A referral to The Mind Vet

Get a referral from your Vet

Ask your veterinary surgeon to refer your pet to The Mind Vet for a Behavioural Medicine consultation.

Once your referral is received by Joao, he will contact you and ask you to fill in a behavioural questionnaire. This will give him an understanding of what’s happening with your pet before your consultation.

Remote consultations

All Behavioural Medicine consultations are now done remotely via video-call. This helps keep everyone safe during these uncertain times, without compromising the quality of the services. In fact, having the opportunity to see both the family and the pet in their own environment but at a distance can prove more insightful than holding in-person consultations at the clinic.

What to expect

During your first Behavioural Medicine consultation, you will have the opportunity to discuss all the problematic behaviours your pet is displaying. You will be given a wealth of information to help you understand what is causing your pet to behave the way they are and Joao will create an individually-tailored management plan for you and your pet. You will be sent a report and written support handouts on everything discussed in the consult.

A humane approach

At The Mind Vet, your pet’s welfare is the main priority. Joao is a qualified Veterinary Surgeon, who uses the most up-to-date, scientific knowledge in the field and will help structure a management plan that is suited to your pet’s individual needs. Joao uses a humane and positive-reward-based approach and has a proven track record.

Follow up

Joao will schedule a second appointment 4-6 weeks after your first consult, to review the response to the management plan, and plan for the future – depending on yours/your pet’s progress, you may need more appointments.


Payments for behaviour consultations must be paid directly to The Mind Vet

Why do pets develop behavioural problems

Behavioural problems are often related to mental disorders and they take time and commitment to change, so be prepared to work! However, helping your pet improve from such a complex problem couldn’t be more satisfying and your bond with them will be forever strengthened.

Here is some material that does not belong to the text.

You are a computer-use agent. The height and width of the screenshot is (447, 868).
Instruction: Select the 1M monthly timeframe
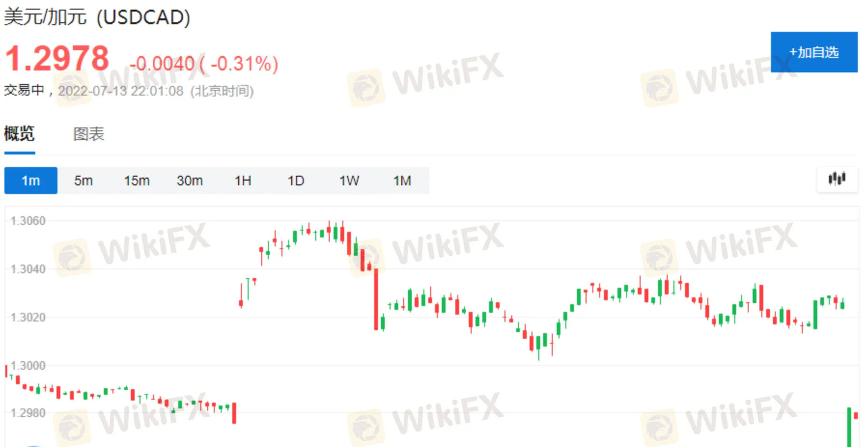(402, 181)
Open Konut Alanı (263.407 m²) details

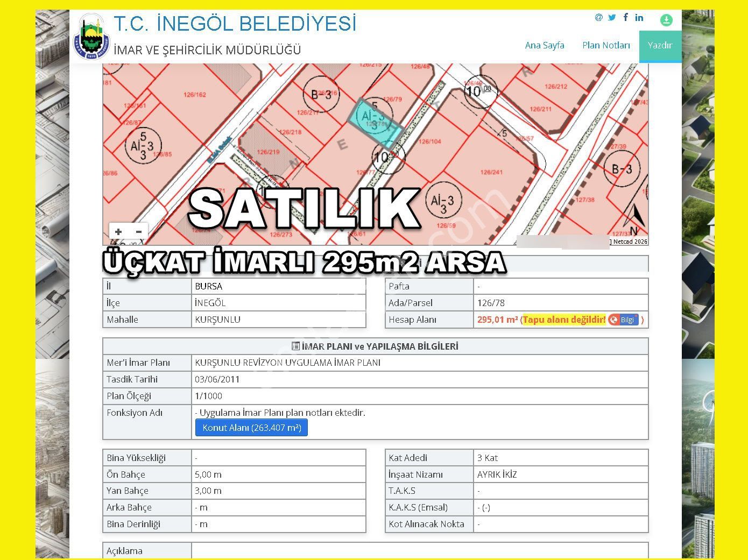click(x=251, y=428)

Behavioural disorders are very common

The importance of animal behaviour and psychological well-being is increasingly recognised in the veterinary profession. Behavioural disorders are very common in our pets, inducing suffering to the animals and damaging the affective bond with their humans. These are actually found to be the main reason for pet relinquishment and euthanasia in shelters.

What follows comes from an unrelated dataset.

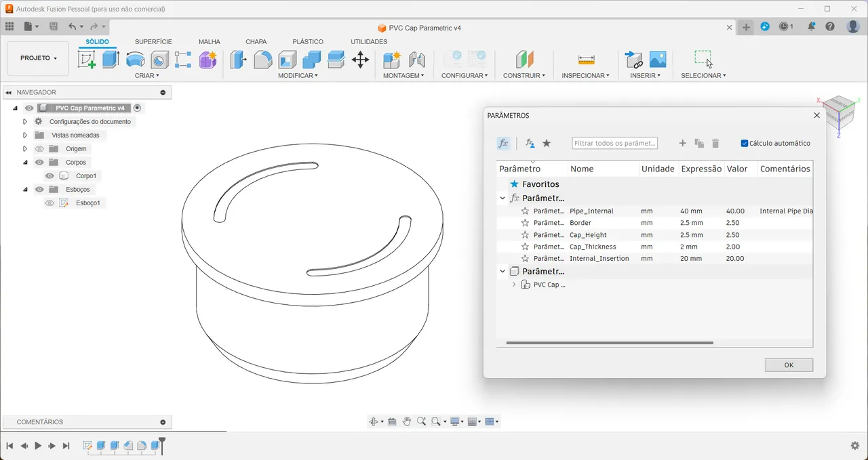Collapse the Corpos folder in navigator
This screenshot has height=460, width=868.
click(25, 162)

Always enlist the help of a qualified professional

If you think your pet might have a behavioural disorder, it is important you seek the help of a qualified professional and you really dig deep into their certifications. Behavioural therapy is still a very recent, and therefore highly unregulated, industry and unqualified help could have a long-lasting worsening effect on your pet’s behaviour.

Pain and disease related behavioural changes

Behavioural changes can be due to an infinite number of reasons, including pain and unrelated diseases. Seeking the help of a veterinarian will allow you to rule out all of these before initiating an individual behavioural modification protocol.